Indonesian shipowners seek military support for dedicated coast guard

Attempts to establish a single coast guard authority for the nation’s growing merchant navy fraught.

INSA chair Carmelita Hartoto. Credit: Zoe Reynolds

The Indonesian National Shipowners’ Association has renewed calls for a dedicated coast guard service as a priority issue for 2019.

INSA chair Carmelita Hartoto told SAS regulation was key to Indonesia achieving its ambitions of becoming a maritime power in the region.

“We have an ocean highway and a growing merchant fleet, but we don’t have a dedicated coastguard,” she said.  “A big country like this and we still don’t have all the authorities in place to take care of our sea routes.”

The government mandated to establish the Indonesian coast guard in 2008.  But according to Siswanto Rusdi, director of the National Maritime Institute the Transportation Ministry was “hampered by conflicting interests among agencies already assuming coast guard tasks.”

The Navy, Police, Maritime Affairs and Fisheries Ministry and the Finance Ministry (customs), The Indonesian Sea and Coast Guard Agency and most recently the Maritime Security Agency (BAKAMLA) all conduct coast guard functions involving law enforcement at sea.

Baklama’s head is facing corruption charges and maritime regulation remains crippled,  by 18 competing authorities with entrenched interests.

“It is a sea full of government patrol boats with overlapping missions,” Rusdi said. “A nightmare. Agencies launch multiple interdictions at their vessels, settled by paying some money to patrol boat commanding officers.”

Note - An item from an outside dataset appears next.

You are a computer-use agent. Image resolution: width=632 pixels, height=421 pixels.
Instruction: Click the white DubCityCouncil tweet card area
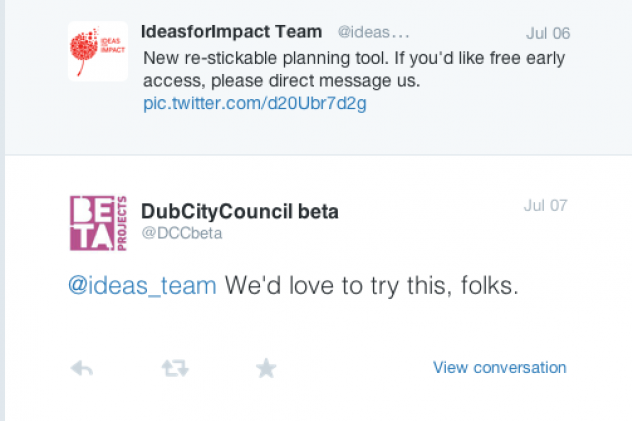318,322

Hartoto declined to comment on the issue of corruption, when asked by SAS.  However, she did stress the delays caused by multiple inspections by multiple agencies at sea was costly.

“It wastes our time,” she said.  “Our ships get stopped in the middle of the ocean all the time and that is wasting fuel and time.”

In November, INSA signed a Memorandum of Understanding with the Indonesian Armed Forces  (TNI).  Hartoto asked TNI commander Hadi Tjahjanto  to help solve the problem and provide security for Indonesian shipping.

“We are pushing for a new coast guard,” she said.  “Baklama didn’t really work.  So we have signed an agreement with the military command to take charge of the matter. We are asking there is just one, and only  one body with the authority to co-ordinate and carry out ship inspections or ship detentions and enforce the law at sea.”